### TASK OBJECTIVE
Please reproduce each of the rows below word for word, without changing any line.

### Rows for locating words and elements

++++++++++++++++++++

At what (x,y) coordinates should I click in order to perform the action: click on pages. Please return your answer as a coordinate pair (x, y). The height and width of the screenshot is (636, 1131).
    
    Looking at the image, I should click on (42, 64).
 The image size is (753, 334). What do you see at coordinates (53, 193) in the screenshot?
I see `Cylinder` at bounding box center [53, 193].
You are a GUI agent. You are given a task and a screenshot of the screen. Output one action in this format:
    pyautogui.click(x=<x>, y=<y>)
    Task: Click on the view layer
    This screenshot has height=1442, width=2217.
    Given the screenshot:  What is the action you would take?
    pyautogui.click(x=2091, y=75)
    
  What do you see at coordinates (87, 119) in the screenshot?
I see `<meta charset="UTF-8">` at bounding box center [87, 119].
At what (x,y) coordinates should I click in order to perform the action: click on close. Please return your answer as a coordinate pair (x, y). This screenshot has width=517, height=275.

++++++++++++++++++++

### EXPECTED OUTPUT
At what (x,y) coordinates should I click in order to perform the action: click on pages. Please return your answer as a coordinate pair (x, y). The height and width of the screenshot is (636, 1131).
    
    Looking at the image, I should click on (42, 64).
 The image size is (753, 334). What do you see at coordinates (53, 193) in the screenshot?
I see `Cylinder` at bounding box center [53, 193].
You are a GUI agent. You are given a task and a screenshot of the screen. Output one action in this format:
    pyautogui.click(x=<x>, y=<y>)
    Task: Click on the view layer
    This screenshot has height=1442, width=2217.
    Given the screenshot:  What is the action you would take?
    pyautogui.click(x=2091, y=75)
    
  What do you see at coordinates (87, 119) in the screenshot?
I see `<meta charset="UTF-8">` at bounding box center [87, 119].
At what (x,y) coordinates should I click in order to perform the action: click on close. Please return your answer as a coordinate pair (x, y). This screenshot has width=517, height=275.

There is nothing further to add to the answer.